• **What is required**:
Your copy starts at the line containing "Task: Sort by the Montant column header" and ends at the last line of the material below. Reproduce those lines exactly, with no pictures.
===============
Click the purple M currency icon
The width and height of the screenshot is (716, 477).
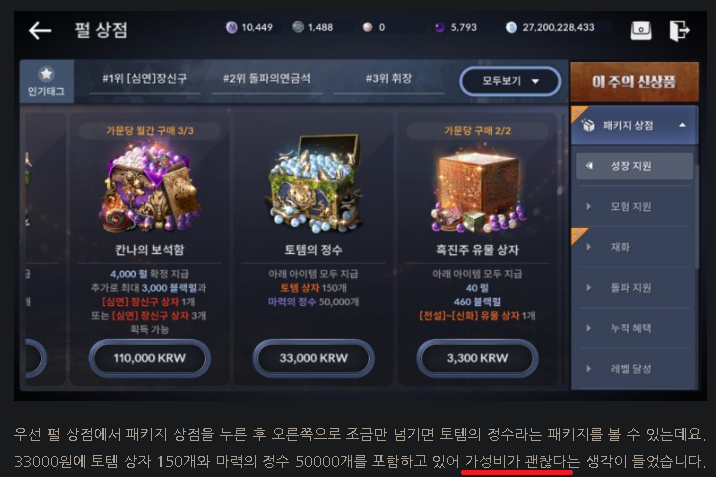pyautogui.click(x=232, y=27)
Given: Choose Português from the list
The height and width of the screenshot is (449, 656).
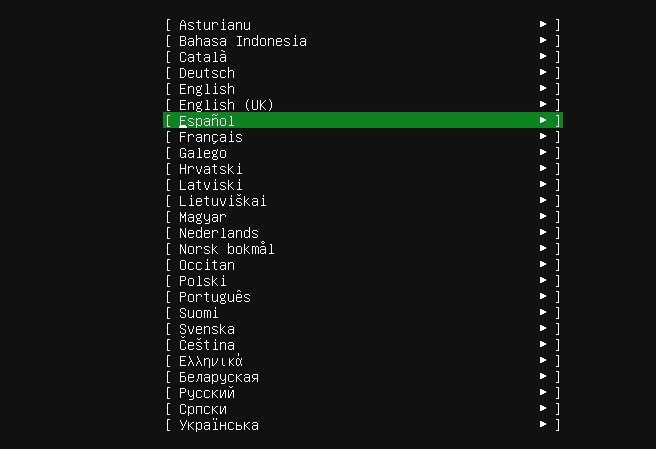Looking at the screenshot, I should tap(214, 297).
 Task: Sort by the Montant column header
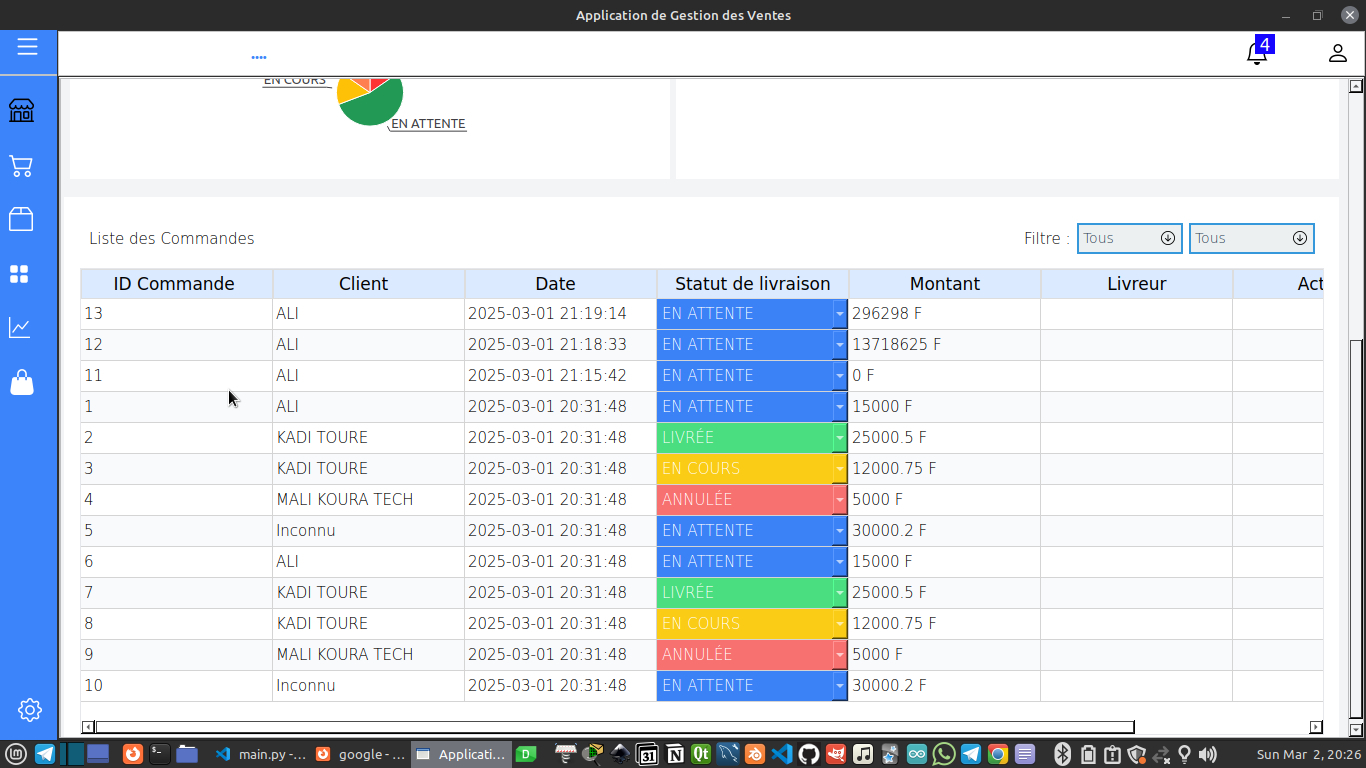point(944,284)
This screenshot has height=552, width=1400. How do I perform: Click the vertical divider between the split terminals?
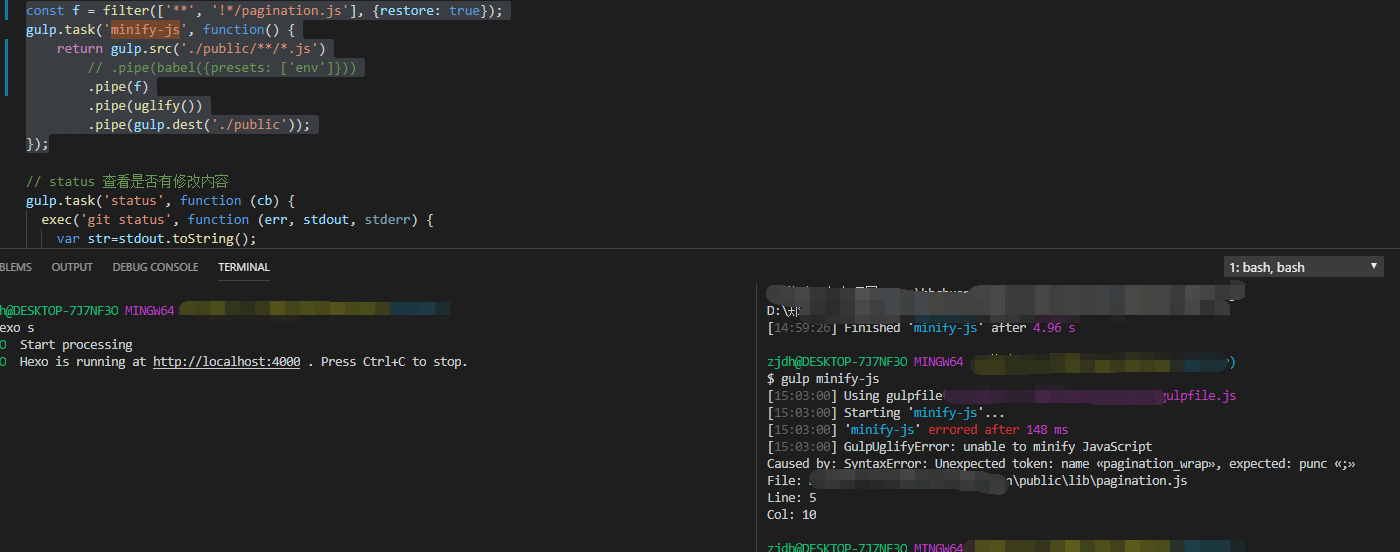pos(757,420)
===============
• **Result below**:
 Task: Sort by the Montant column header
point(944,284)
This screenshot has height=552, width=1400. How do I perform: Click the vertical divider between the split terminals?
pos(757,420)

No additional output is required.